One thing cannot be denied: Lit-bloggers are the avant-garde of 21st-century publicity. They represent a perfection of the outsourcing ethos of contemporary capitalism. The savvy readers of our age are already suspicious of advertising from above, from the cartel of publishers, weekly book reviews, and entertainment-industry executives. So why should publishers pay publicists and advertise in book supplements when a community of native agents exist who will perform the same service for nothing and with an aura of indie cred? In addition to free advance copies, the blogger gets some recognition: from the big houses, and from fellow bloggers. Recognition is also measured in the number of hits—by their clicks you shall know them—and by the people who bother to respond to your posts with subposts of their own. The lit-bloggers become a self-sustaining community, minutemen ready to rise up in defense of their niches. So it is when people have only their precarious self-respect. But responses—fillips of contempt, wet kisses—aren’t criticism. They can only reinforce, they can never change another person’s point of view. So much typing, so little communication . . . It’s incredible. A bottomless labor market exists in which the free activity of the mind gets bartered away for something even less nourishing than a bowl of porridge. And you can’t dine off your inflated self-respect and popularity—not unless you get enough hits to sell advertising.

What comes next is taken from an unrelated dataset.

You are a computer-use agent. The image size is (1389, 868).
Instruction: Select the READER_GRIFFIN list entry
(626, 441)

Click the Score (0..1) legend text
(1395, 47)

The revolutionary has left behind a pamphlet. Opening up the cheaply inked pages, blackening our fingers, we figure it will contain the usual articles on Chiapas and a “police riot” in Detroit. Instead, it’s one lingerie-clad model after another, plus hung studs in banana hammocks, in advertisements absent a single phone number or in-call/out-call promise—but all with web addresses. So this is how our modern Bakunin hopes to speed the poison along. We’re not sure it’s going to work.